For more information specific to your situation, visit with advisor or a qualified tax expert.
(1) Section 403(b) plans may allow employees with 15 or more years of service to make special catch-up contributions in addition to the age 50 catch-up contribution. Under this special rule, the maximum additional catch-up contributions in any year is $3,000 and the lifetime aggregate special catch-up contribution is $15,000.
(2) Keep in mind that distributions of earnings on non-Roth after-tax contributions will be subject to regular income taxes and possibly penalty taxes if the money is not rolled over to a traditional IRA. IRS Notice 2014-54 clarifies the rules regarding rollovers of non-Roth after-tax plan contributions to a Roth IRA.
(3) Employer matching contributions may be subject to a vesting schedule, through which plan participants earn rights to the employer contributions, and earnings on those contributions, over a period of time. Employer matching contributions are not offered in all plans. Check your plan documents.
MEET OUR NEW STAFF
Margie joined The Trust Company as an Account Administrator with the Retirement Plan Services Team in October 2022. Her prior experience has always focused on people - most recently as the Practice Manager at Family & Implant Dentistry and previously as the Senior Director of Development for the Mercy Community Health Foundation. She is a graduate of Kansas State University, with a Bachelor of Science in Marketing from the College of Business Administration.

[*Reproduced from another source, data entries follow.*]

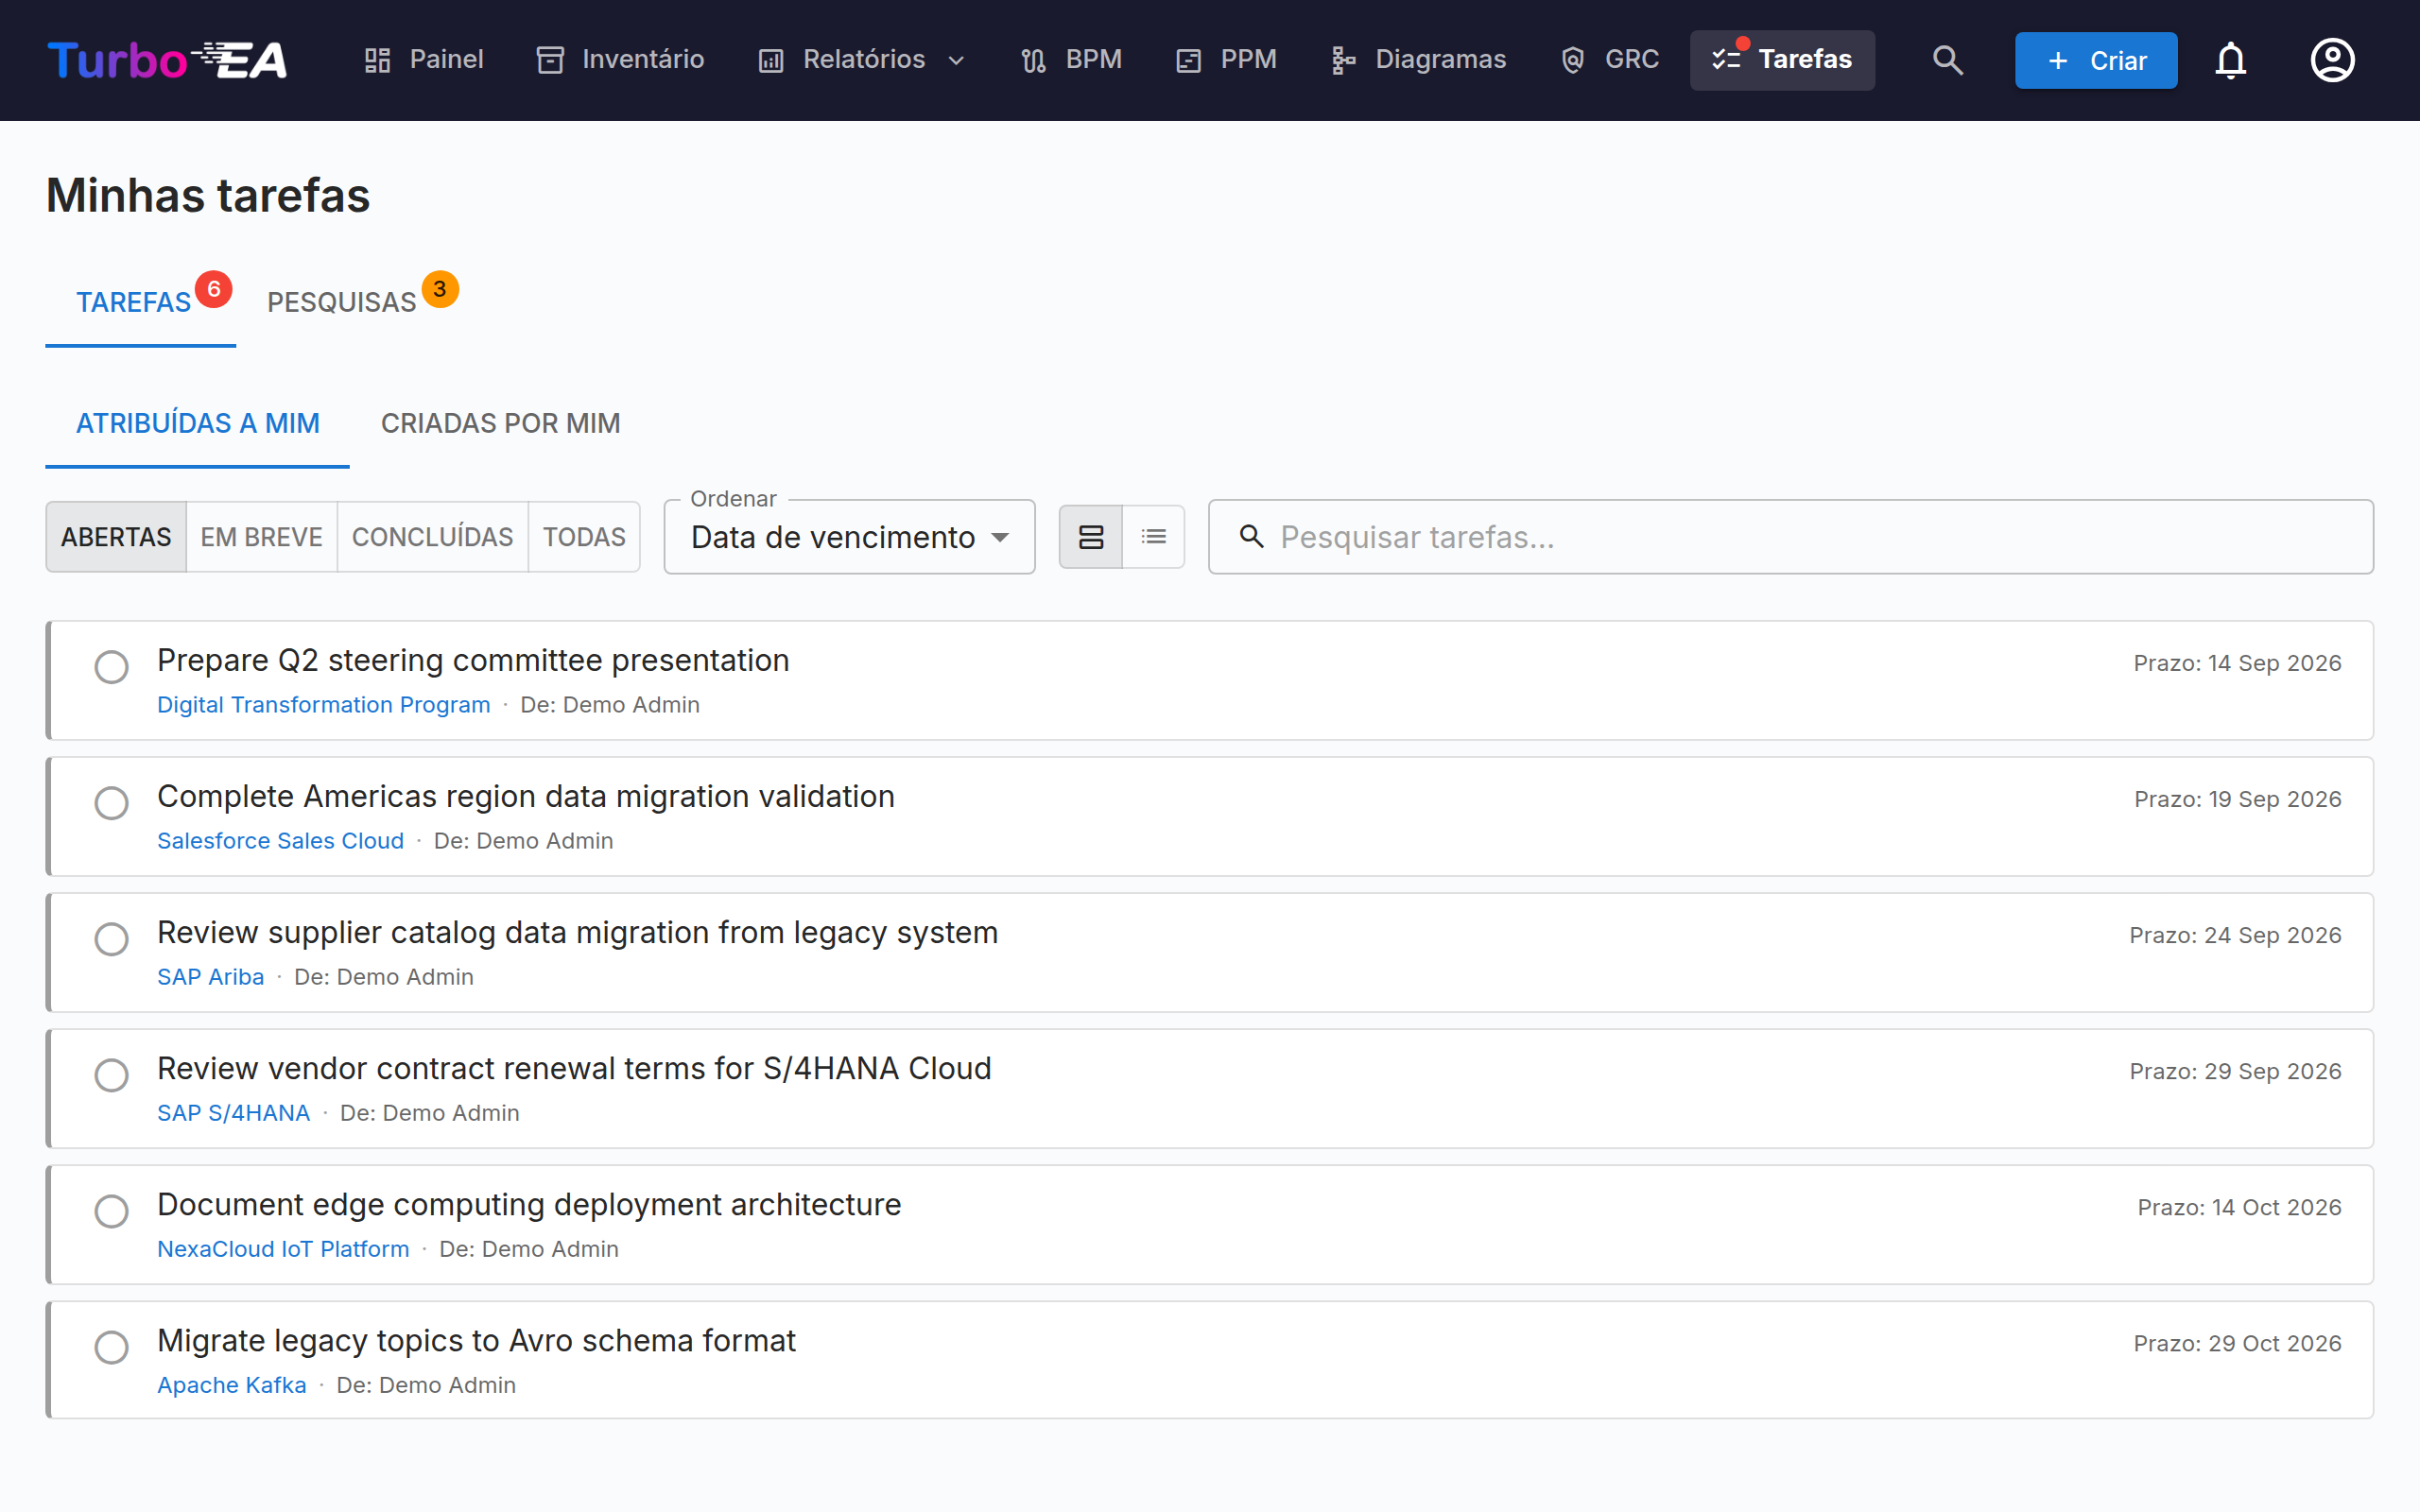The image size is (2420, 1512).
Task: Focus the Pesquisar tarefas search field
Action: 1790,537
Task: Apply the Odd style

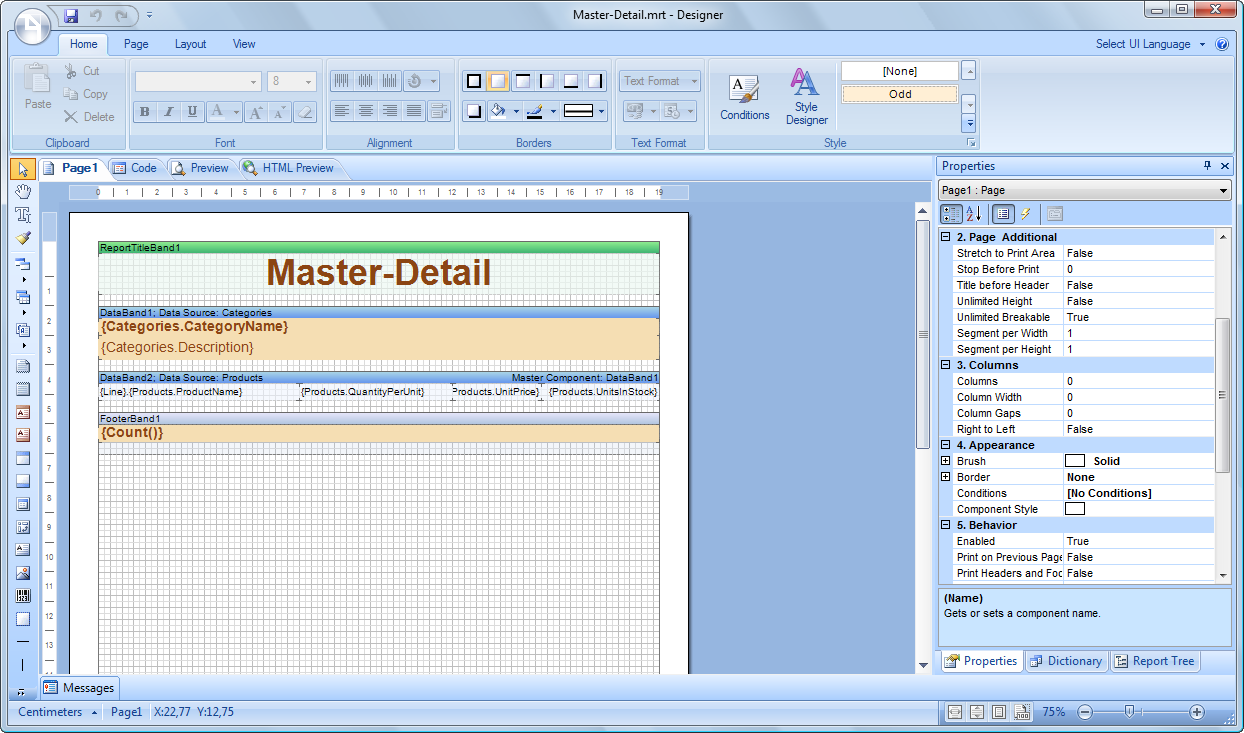Action: tap(899, 94)
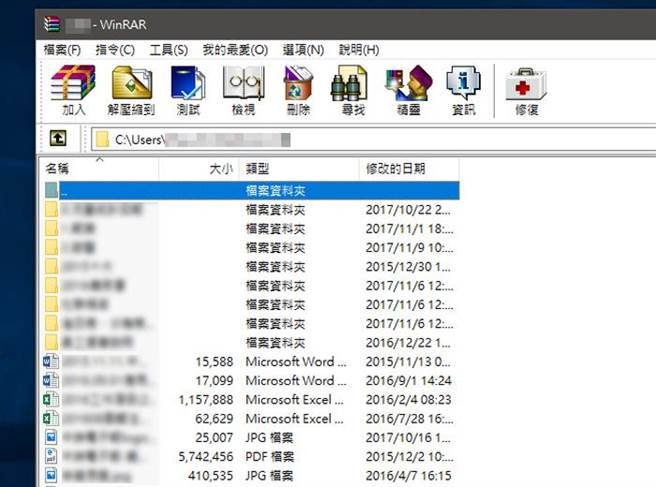This screenshot has width=656, height=487.
Task: Open the 我的最愛(O) favorites menu
Action: 235,49
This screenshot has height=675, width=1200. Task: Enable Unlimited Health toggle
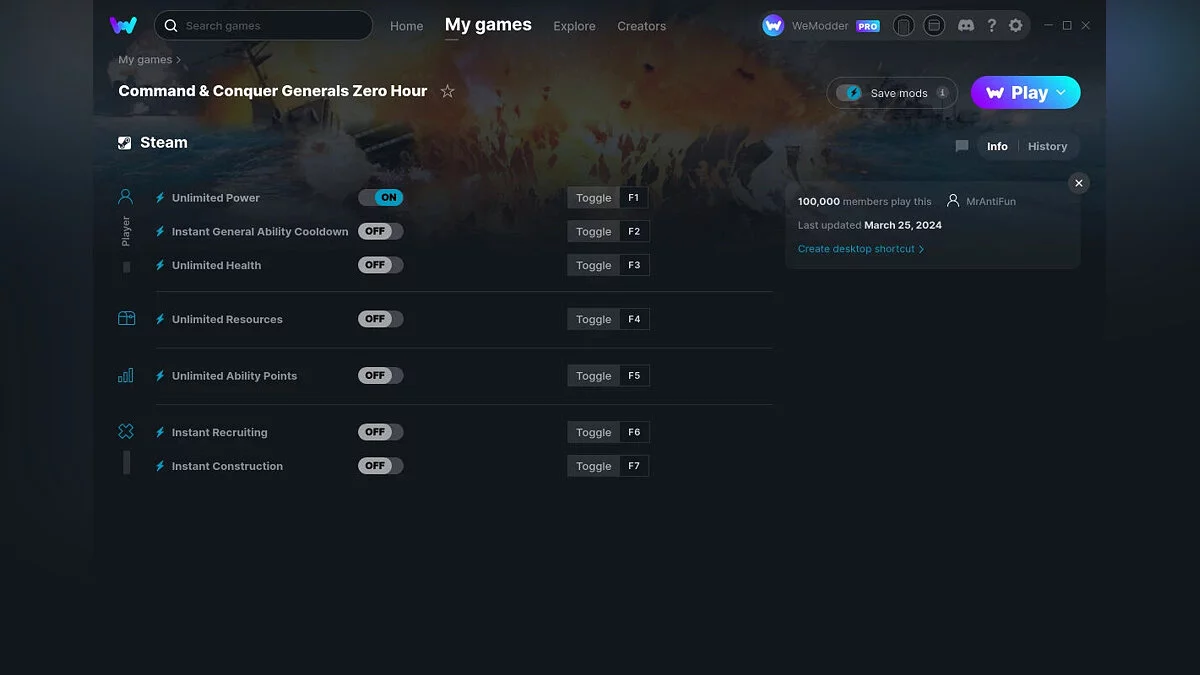pos(381,265)
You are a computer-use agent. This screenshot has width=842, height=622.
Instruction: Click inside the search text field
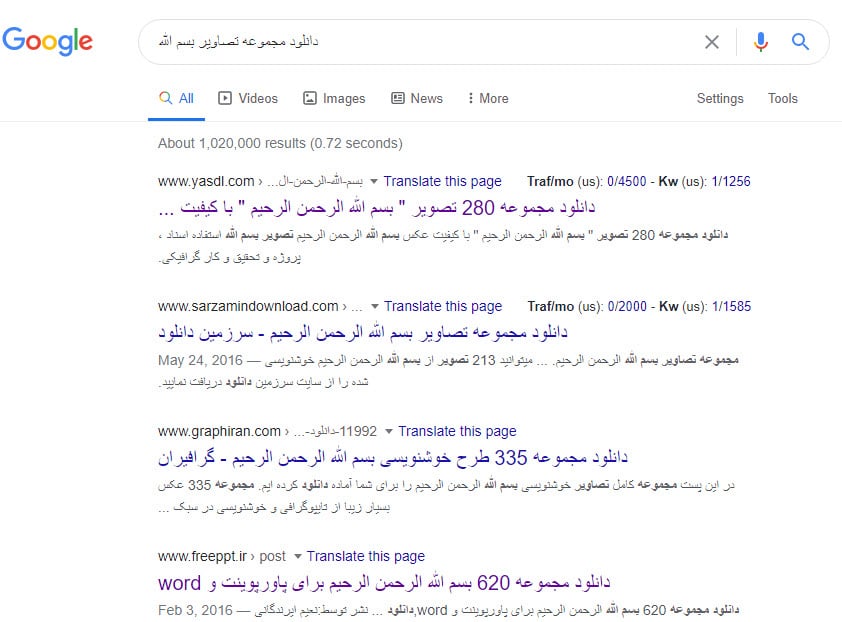coord(420,42)
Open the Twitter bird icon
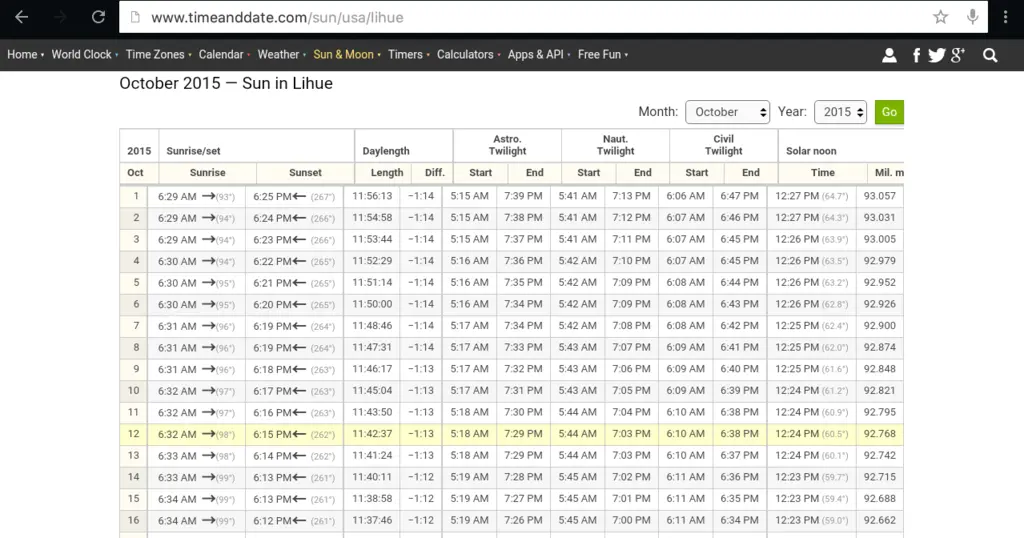 point(936,55)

Manhattan “Townies”, Margie and her husband, Bruce, both grew up in Manhattan, KS and have always called it home. Together, they have two grown children, a daughter-in-law, two grandchildren, and one Goldendoodle fur baby.
Outside of work, Margie enjoys spending time with family, going on walks, watching cooking shows, and traveling (they have an annual trip to Florida that is a family favorite travel destination).
When asked about what’s important to her at work, Margie shared, “Taking care of others and building meaningful relationships has always been top priority for me throughout my career.”